Aim =
Output the lines from the one containing "You are a computer-use" through the one containing "point(771,52)", inclusive, as a JSON list of strings with one string per line and blank lines omitted.

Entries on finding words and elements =
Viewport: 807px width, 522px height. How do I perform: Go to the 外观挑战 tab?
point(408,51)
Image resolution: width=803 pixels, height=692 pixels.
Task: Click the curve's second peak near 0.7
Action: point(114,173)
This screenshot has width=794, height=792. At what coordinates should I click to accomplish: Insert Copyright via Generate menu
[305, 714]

---

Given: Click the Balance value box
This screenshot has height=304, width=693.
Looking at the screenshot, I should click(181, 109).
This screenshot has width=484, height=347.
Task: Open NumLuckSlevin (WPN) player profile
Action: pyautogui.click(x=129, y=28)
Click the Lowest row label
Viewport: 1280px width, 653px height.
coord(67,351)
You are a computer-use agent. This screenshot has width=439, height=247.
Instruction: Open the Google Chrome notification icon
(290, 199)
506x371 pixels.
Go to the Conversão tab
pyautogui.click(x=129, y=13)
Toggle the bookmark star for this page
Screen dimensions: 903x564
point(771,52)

Solution =
[
  "You are a computer-use agent. This screenshot has width=439, height=247.",
  "Instruction: Open the Google Chrome notification icon",
  "(290, 199)",
  "506x371 pixels.",
  "Go to the Conversão tab",
  "pyautogui.click(x=129, y=13)",
  "Toggle the bookmark star for this page",
  "Screen dimensions: 903x564",
  "point(771,52)"
]